A tecnologia não utiliza produtos químicos nem envolve modificação genética dos insetos, segundo Gabriel Sylvestre Ribeiro, gerente de implementação da Wolbito do Brasil. De acordo com Lívia Carla Vinhal Frutuoso, coordenadora-geral de Vigilância de Arboviroses do Ministério da Saúde, o método faz parte das iniciativas inovadoras de combate às arboviroses e já apresenta resultados positivos.

Em Niterói (RJ), por exemplo, a redução dos casos de dengue chegou a 70% em áreas onde o método foi consolidado. Antes do início das liberações dos mosquitos, a Wolbito do Brasil e a Secretaria Municipal da Saúde realizam uma ampla etapa de comunicação e engajamento social nos bairros contemplados.
Profissionais da Vigilância em Saúde e gestores escolares já passaram por capacitações para atuar como multiplicadores das informações sobre o método.

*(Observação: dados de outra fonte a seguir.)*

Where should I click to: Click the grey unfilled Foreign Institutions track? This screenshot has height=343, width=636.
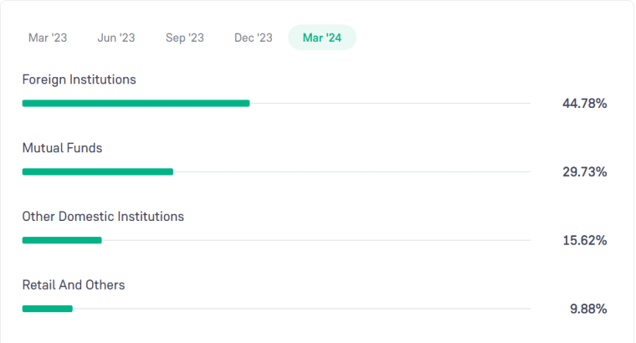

As solturas serão realizadas semanalmente por equipes especializadas, utilizando veículos e equipamentos próprios, em pontos estratégicos dos bairros selecionados.
“Observamos os impactos da implementação desta tecnologia em cidades brasileiras por mais de dez anos, e todos os resultados trouxeram robustez para que o método fosse implementado como uma política pública dentro do Ministério da Saúde”, afirma Diogo Chalegre, pesquisador da Fiocruz.
Outra ferramenta já incorporada à estratégia municipal são as Estações Disseminadoras de Larvicida (EDLs), implantadas em 2025. Atualmente, 1.300 unidades estão distribuídas em pontos estratégicos da cidade. A tecnologia utiliza o próprio mosquito para transportar o larvicida a outros criadouros, ampliando o alcance do controle vetorial.